DIRECTIVE:
Reproduce word for word the stretch from "assistance after the" through "U.N. peacekeeping force." in the news report below on the Montagnard guerrillas' surrender in Cambodia.

SUPPLIED PASSAGE:
# # # # #
O'WEI, Mondolkiri Province-A rag-tag army of lightly armed but highly respected tribal

guerrillas ended their long hit-and-run war against the Vietnamese government Oct.

10 in a remote forest clearing in eastern Cambodia.

The tough Montagnard fighters of FULRO-the United Front for the Liberation of Oppressed

Races-and their families, 398 people in all, were shuttled out of their idyllic but

harsh sanctuary in Mondolkiri province.

They are now in Phnom Penh under heavy U.N. security and are being processed by U.S.

officials for resettlement in the west.

U.S. officials in Cambodia say that a flurry of high-level behind the scenes political

maneuvering in recent weeks has bypassed normal refugee channels and the entire group

is almost guaranteed to be resettled in the United States-most likely in North Carolina.

One American diplomat in Phnom Penh said that the U.S. government had been ''cutting

corners left and right to expedite their going to the U.S. It is almost unheard of.''

He said that the streamlined processing of the refugees was motivated by a "moral

responsibility'' that the U.S. had to the fighters.

Their forgotten war began in 1964 and picked up steam when they were armed and trained

by the United States to fight the Vietnamese communists.

FULRO leaders say that the Americans fell back on a promise to give them continued

covert support after the U.S. defeat in Vietnam. The betrayal was just one of many

over the last several decades.

Once promised an autonomous state in the central highlands of Vietnam by the French

colonial powers, the Montagnards-at one point 10,000 fighters strong-fought alongside

various regimes who promised to help them achieve their goal of self rule.

Abandoned or betrayed by all, the Montagnards carried on their struggle without foreign

assistance after the fall of South Vietnam in 1975, suffering heavy losses in the

late 1970s.

Before boarding six massive M1-26 helicopters, the last 15 armed guerrillas of a

force of about 250 ceremonially handed over their aged but immaculately-maintained

weapons to Uruguayan soldiers of Cambodia's U.N. peacekeeping force.

Col. Leonel Milone of Uruguay said the guerrillas had brought in 194 weapons and

2,567 rounds of ammunition. The army's largest weapon-the M-79 grenade launcher-had

one remaining round of ammunition.

Colonel Y Peng Ayun, the leader of FULRO, then handed their flag to Milone and renounced

the struggle against Hanoi.
# # # # #
DATA SHOWN:
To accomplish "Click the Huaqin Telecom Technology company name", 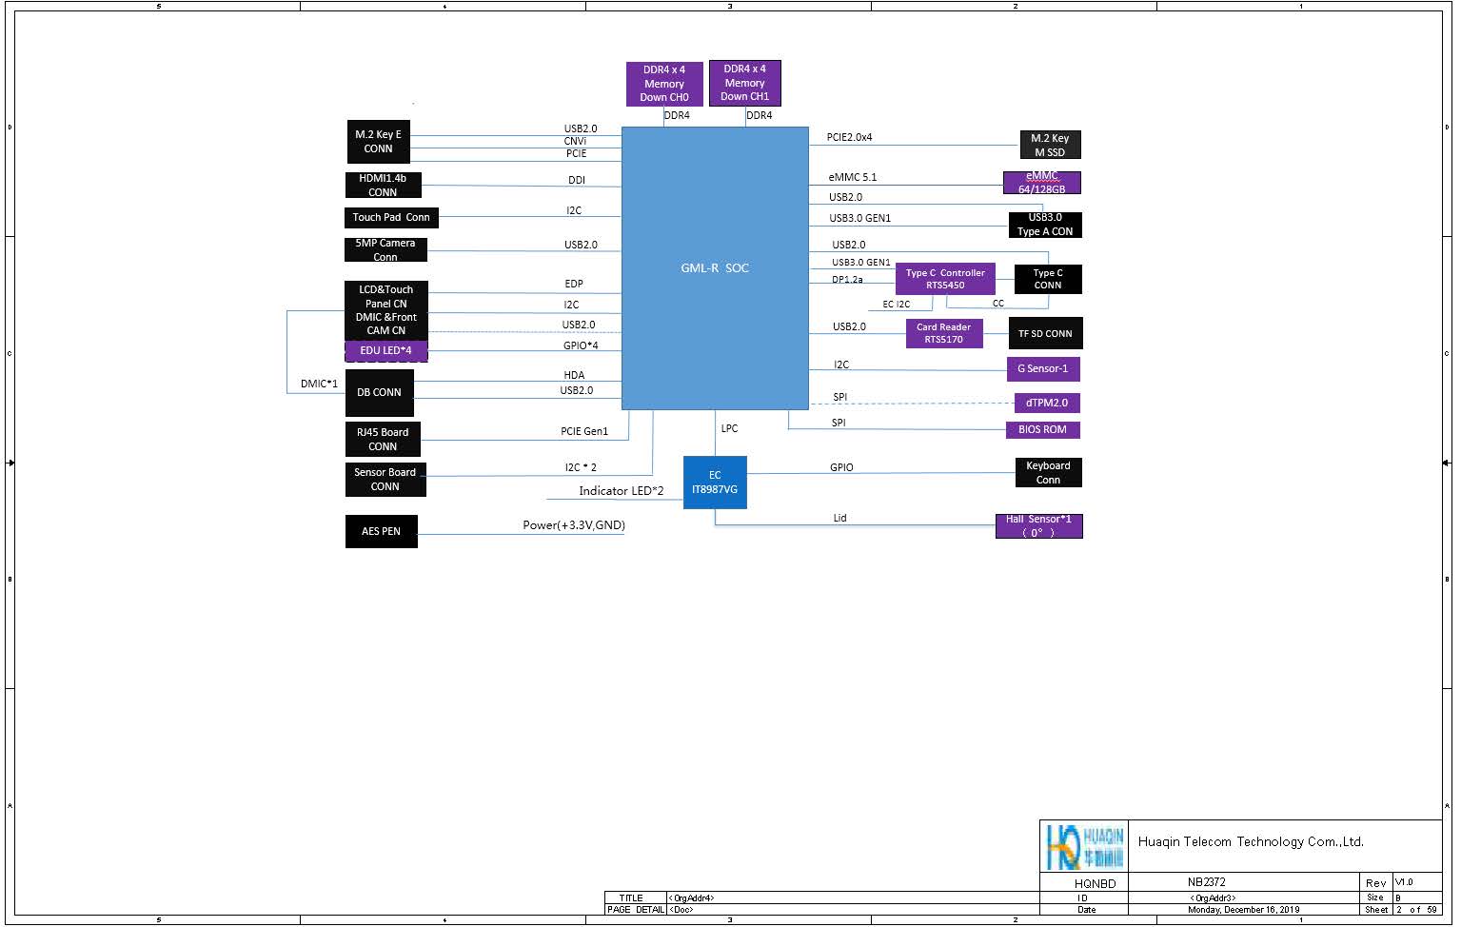I will coord(1251,841).
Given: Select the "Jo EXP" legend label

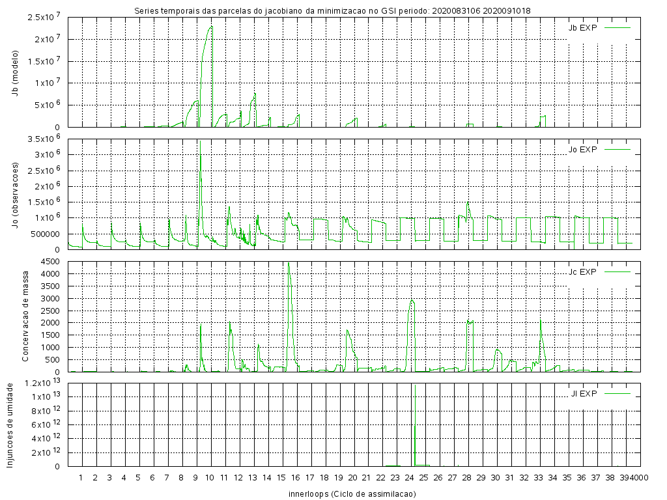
# # # # #
CORRECT ANSWER:
assistance after the fall of South Vietnam in 1975, suffering heavy losses in the

late 1970s.

Before boarding six massive M1-26 helicopters, the last 15 armed guerrillas of a

force of about 250 ceremonially handed over their aged but immaculately-maintained

weapons to Uruguayan soldiers of Cambodia's U.N. peacekeeping force.